You’ll also have to pay to have your fitness centre or gym insured. This will include public liability insurance and employers’ liability insurance, and you may also need buildings and contents insurance. These are important costs but shouldn’t add up too much: the average public liability insurance premium is only £119 per year.
The cost of opening a fitness franchise by brand
The biggest determining factor of the cost to open a fitness franchise in the UK is the franchise that you decide to work with.

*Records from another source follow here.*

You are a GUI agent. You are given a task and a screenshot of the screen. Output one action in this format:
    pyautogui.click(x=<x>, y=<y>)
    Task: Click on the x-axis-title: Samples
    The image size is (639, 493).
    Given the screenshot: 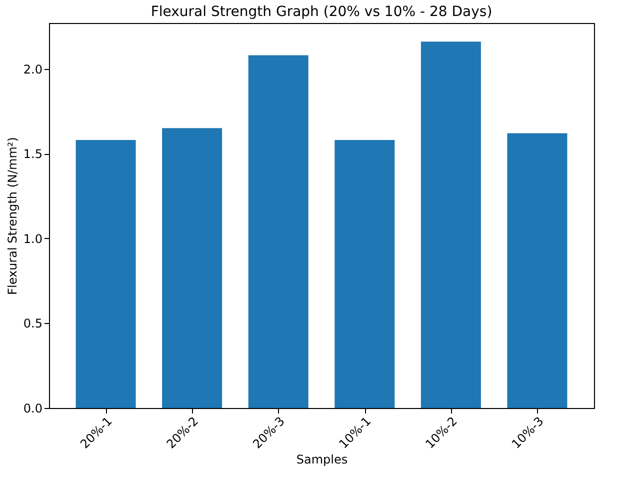 What is the action you would take?
    pyautogui.click(x=322, y=460)
    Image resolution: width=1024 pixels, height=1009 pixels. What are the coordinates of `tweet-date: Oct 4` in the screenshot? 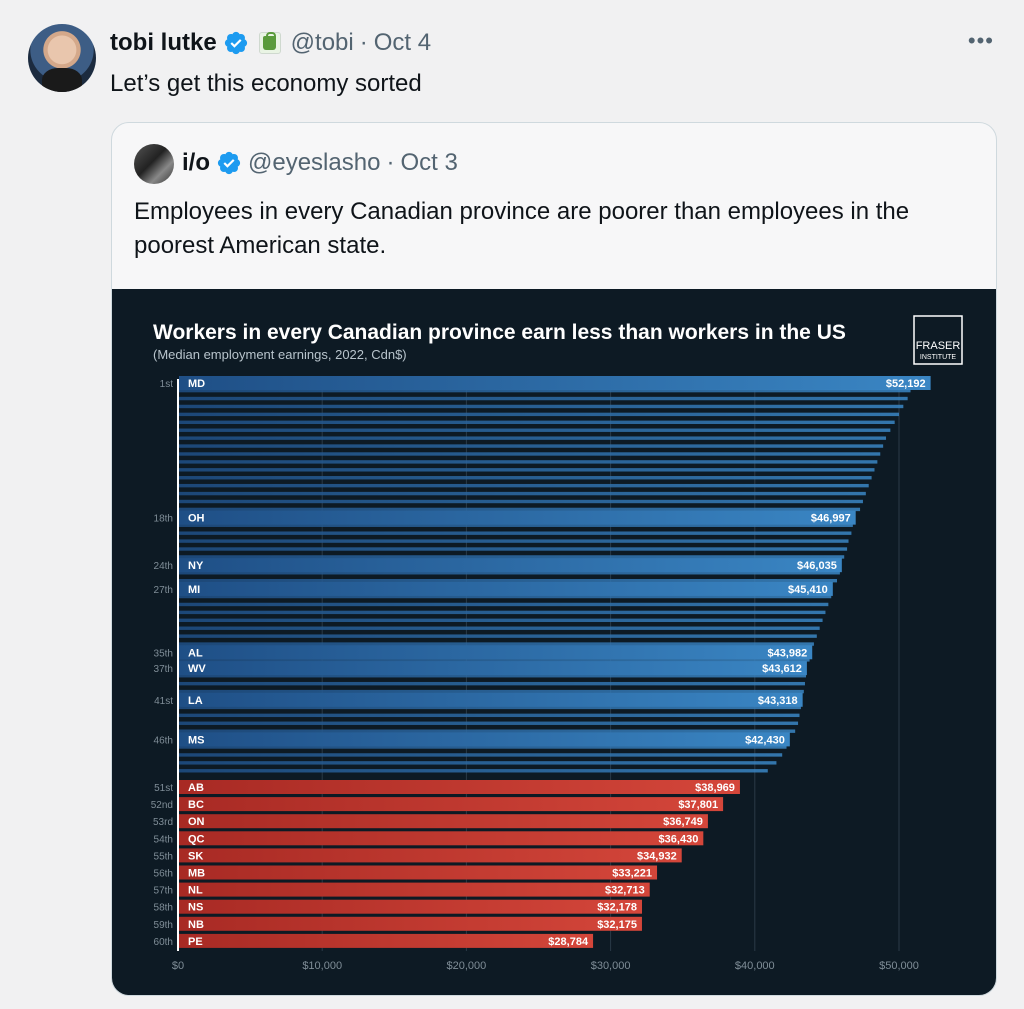 It's located at (402, 42).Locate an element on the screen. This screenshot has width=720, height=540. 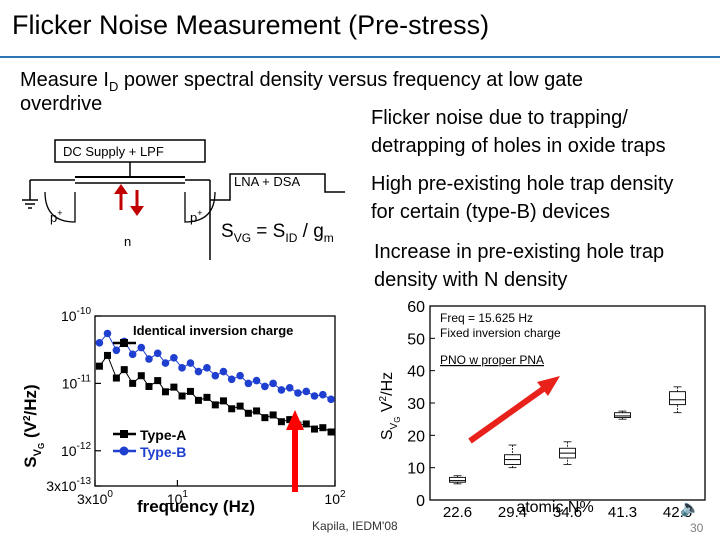
title-divider is located at coordinates (360, 57).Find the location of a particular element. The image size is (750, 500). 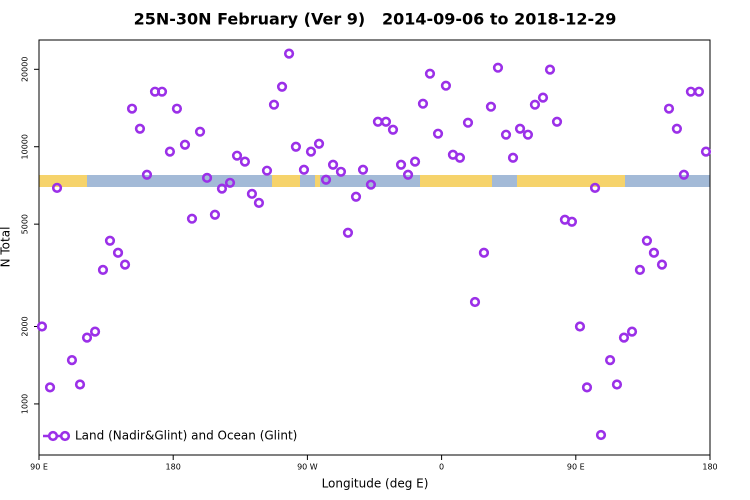

y-tick-label: 10000 is located at coordinates (26, 146).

The cost can range massively between gym franchises, with some franchisors asking their franchisees to spend hundreds of thousands of pounds more than other franchisors.
Below is a breakdown of the minimum investment required for some of the biggest fitness franchises in the UK:
- 9Round Fitness: £60,000
- Curves: £37,500
- easyGym: £300,000
- Gold’s Gym: £852,382
- Hitsona: £20,000 – £50,000
- Snap Fitness: £125,000
- Hybrid Fitness: £50,000
- Anytime Fitness: £170,000
- TruGym: £25,000
Conclusion: what is the cost to open a fitness franchise in the UK?

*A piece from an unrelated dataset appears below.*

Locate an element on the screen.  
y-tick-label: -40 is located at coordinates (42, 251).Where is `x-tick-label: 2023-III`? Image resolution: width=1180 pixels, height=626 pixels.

The total cost to start a fitness franchise in the UK involves start-up fees, initial investment, building, and marketing costs, and extends to ongoing costs including royalty fees, rent, and gym staff wages.

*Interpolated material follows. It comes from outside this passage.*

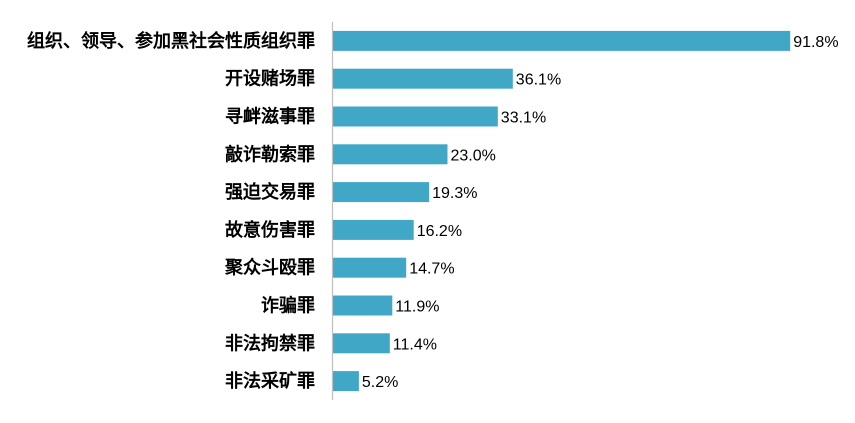 This screenshot has height=423, width=855. Describe the element at coordinates (270, 380) in the screenshot. I see `category-label-9: 非法采矿罪` at that location.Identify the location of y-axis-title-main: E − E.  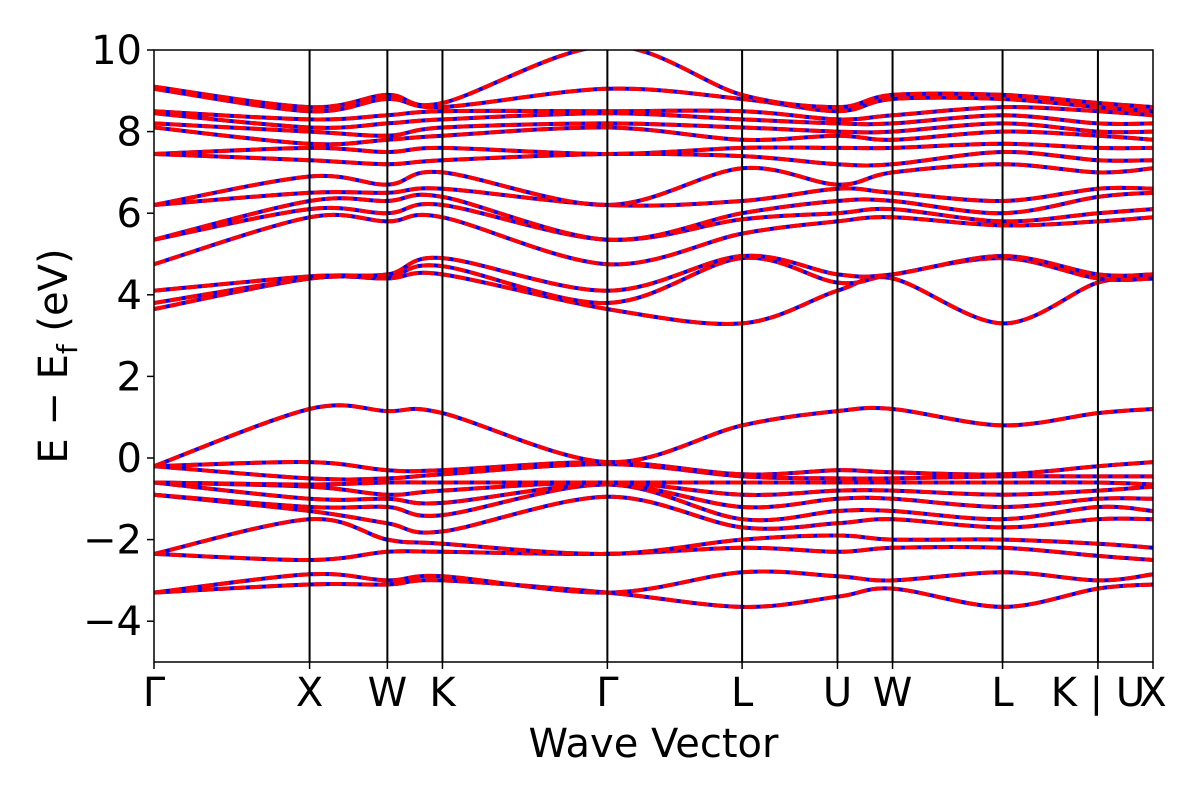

The initial cost to open a fitness franchise in the UK varies massively between franchises, and the gym franchise price of a particular group will depend on the cost of the equipment, the strength of the brand, and the size and scope of standard gyms within that franchise.
The cost to start a fitness franchise in the UK can be tailored to suit your budget, with franchises like Train Learn Go offering extremely low startup fees and others, like Anytime Fitness and Gold’s Gym, requiring more investment from day one.
It’s also important that all franchise investors understand the ongoing costs associated with running a fitness franchise and their obligation to continue paying them for the full term of their gym franchise agreement.
If you want to know more about the average fitness franchise cost or the cost to start up a gym franchise in the UK, read some of our most frequently asked questions below.
1. Can I get help with the cost to open a fitness franchise in the UK?
Yes, you can secure third-party funding from high-street banks and other lenders if you want to, although some franchisors may limit the proportion of your funds that can come from loans, for example requiring that you put up at least 30% of the total investment value yourself.
Some fitness franchisors will even help to put you in touch with investors and banks who could help you to finance your franchise.
2. Is there a minimum net worth to be eligible to start a fitness franchise?
Yes, a lot of fitness franchises will require that franchisees have a minimum net worth and/or a minimum liquid capital in order to ensure that they can cover the cost to start a fitness franchise in the UK.
These requirements vary between franchisors:
- PureGym: £1.6 million net worth
- Gold’s Gym: £769,000 net worth
- Anytime Fitness: £280,000 net worth
- Curves: £60,000 net worth
The minimum net worth that franchisors require doesn’t always align perfectly with the total fitness franchise cost for their UK brand. It’s always worth discussing your personal financial situation with the franchisor to find out whether they’d consider partnering with you.
3. Can I negotiate the terms of my gym franchise agreement with my franchisor?
If you want to reduce the cost to open a gym franchise in the UK, you might try to negotiate your franchise agreement during the early stages of discussions. While it’s technically possible to do this, in most cases franchisors will only offer you their standard franchise agreement.
4. Are there any potential or hidden costs to be aware of when opening a fitness franchise?
There can be, which is why it’s important to check with your franchisor and make sure that you’re aware of all of the costs involved in your agreement before you sign to become a franchisee. Different franchises will charge very different fees, and some franchisors might bundle training and equipment with your franchisee fees while others will charge you separately for these.